05/10/2024
various central bank and bfis related rates.
1. Bank Rate
The bank rate is the interest rate at which a country's central bank lends money to domestic banks without any collateral. This rate affects the lending rates of commercial banks and influences the interest rates in the broader economy.
Purpose: To control inflation and liquidity in the economy.
Difference: It is long-term in nature compared to the repo rate and does not involve collateral.
2. Repo Rate (Repurchase Rate)
The repo rate is the rate at which the central bank (e.g., Nepal Rastra Bank, Reserve Bank of India) lends short-term funds to commercial banks against government securities as collateral. Banks use this rate to manage short-term liquidity.
Purpose: To control inflation and money supply in the economy.
Difference: Involves collateral (securities) and is short-term, unlike the bank rate.
3. Reverse Repo Rate
The reverse repo rate is the rate at which commercial banks deposit their surplus funds with the central bank. It is a tool to absorb excess liquidity in the economy by encouraging banks to park their funds with the central bank.
Purpose: To control the money supply by absorbing excess liquidity.
Difference: Opposite of the repo rate—banks deposit funds instead of borrowing.
4. SLR (Statutory Liquidity Ratio)
SLR refers to the minimum percentage of a bank's net demand and time liabilities (NDTL) that must be maintained in the form of liquid assets such as cash, gold, or government-approved securities.
Purpose: To ensure the solvency of banks and control inflation by limiting the amount of money available for lending.
Difference: It's a liquidity requirement, not an interest rate.

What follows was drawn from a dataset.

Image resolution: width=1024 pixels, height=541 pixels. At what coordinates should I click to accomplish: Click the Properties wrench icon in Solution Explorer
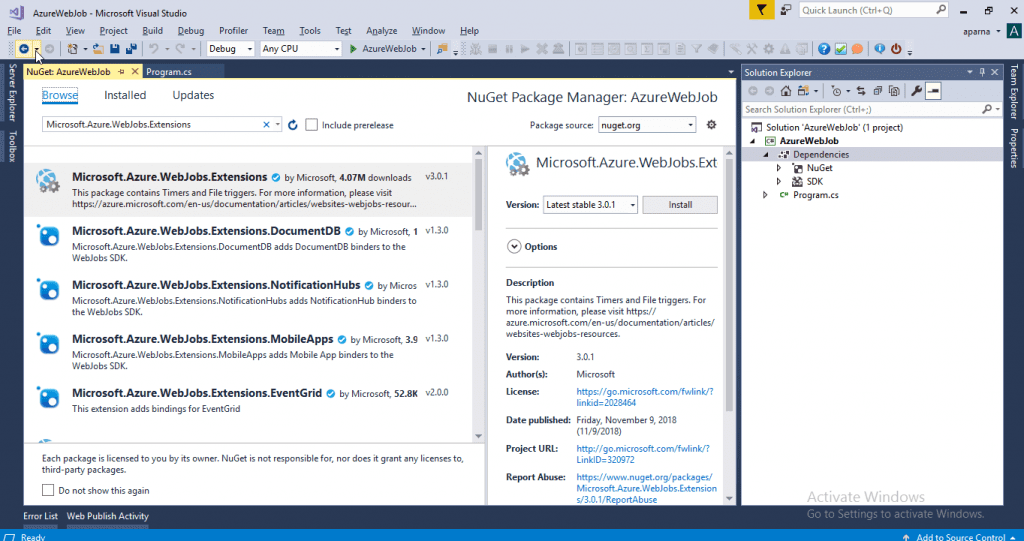point(916,91)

5. CRR (Cash Reserve Ratio)
CRR is the percentage of a bank's total deposits that must be kept in the form of cash reserves with the central bank. Banks cannot use this money for lending or investment.
Purpose: To ensure liquidity and control the money supply in the banking system.
Difference: Similar to SLR but must be kept in cash form with the central bank.
6. Spread Rate
The spread rate is the difference between the interest rate banks charge their borrowers and the interest rate they pay to depositors. This spread helps banks cover their costs and make a profit.
Purpose: To measure the profitability of banks' lending activities.
Difference: It is not set by the central bank but depends on individual bank policies.
7. Interest Rate Corridor (IRC)
The Interest Rate Corridor (IRC) is a range within which the central bank allows the short-term interest rates to fluctuate. It consists of two main rates—the repo rate (upper bound) and the reverse repo rate (lower bound).
Purpose: To stabilize short-term interest rates and provide a floor and ceiling for money market rates.
Difference: It’s a range rather than a specific rate.
8. Policy Rate
The policy rate is the benchmark interest rate set by the central bank, which typically refers to the repo rate. It indicates the central bank’s monetary policy stance—whether it’s targeting inflation control, growth stimulation, etc.
Purpose: To guide the overall economy's interest rate environment.
Difference: It’s the guiding rate for other instruments like the repo rate and reverse repo rate.
Bank Rate vs. Repo Rate: The bank rate is long-term and does not involve collateral, whereas the repo rate is short-term and requires collateral.
Repo Rate vs. Reverse Repo Rate: The repo rate is used when banks borrow from the central bank, while the reverse repo rate is used when banks deposit with the central bank.
SLR vs. CRR: SLR includes cash, gold, or government securities, while CRR must be kept as cash with the central bank.
Spread Rate vs. Policy Rate: The spread rate refers to individual bank profitability, while the policy rate reflects central bank decisions affecting the entire economy.
Each of these tools plays a role in regulating liquidity, inflation, and economic stability.